- **Task prompt**
Exactly the lines from the one with "Where should I" through the end of the data below must be set down, and no pictures with them.

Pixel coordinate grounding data
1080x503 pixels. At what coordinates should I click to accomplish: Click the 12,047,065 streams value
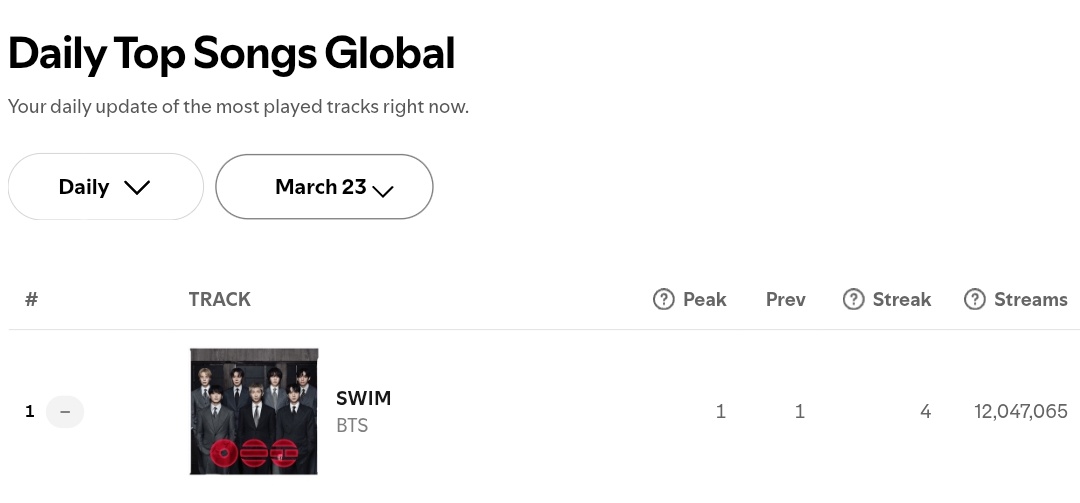[x=1021, y=411]
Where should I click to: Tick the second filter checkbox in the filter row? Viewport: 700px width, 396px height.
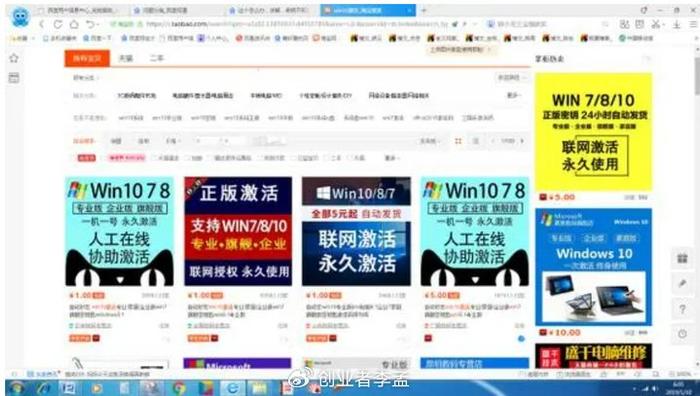point(187,158)
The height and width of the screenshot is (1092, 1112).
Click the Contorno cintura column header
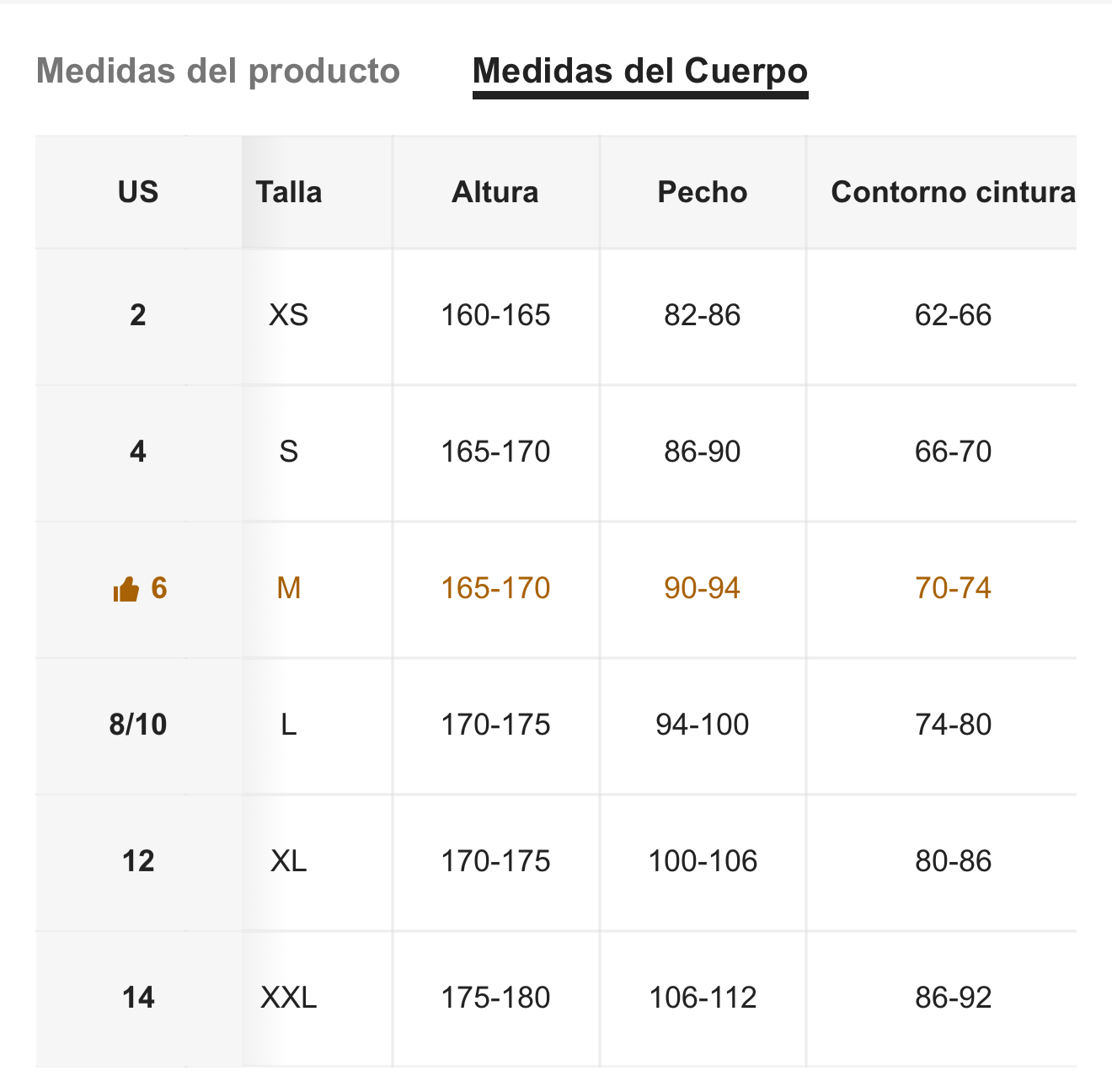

- **Completed task**
Where should I click to: Tick the second filter checkbox in the filter row? Viewport: 700px width, 396px height.
point(187,158)
The height and width of the screenshot is (1092, 1112).
Click the Contorno cintura column header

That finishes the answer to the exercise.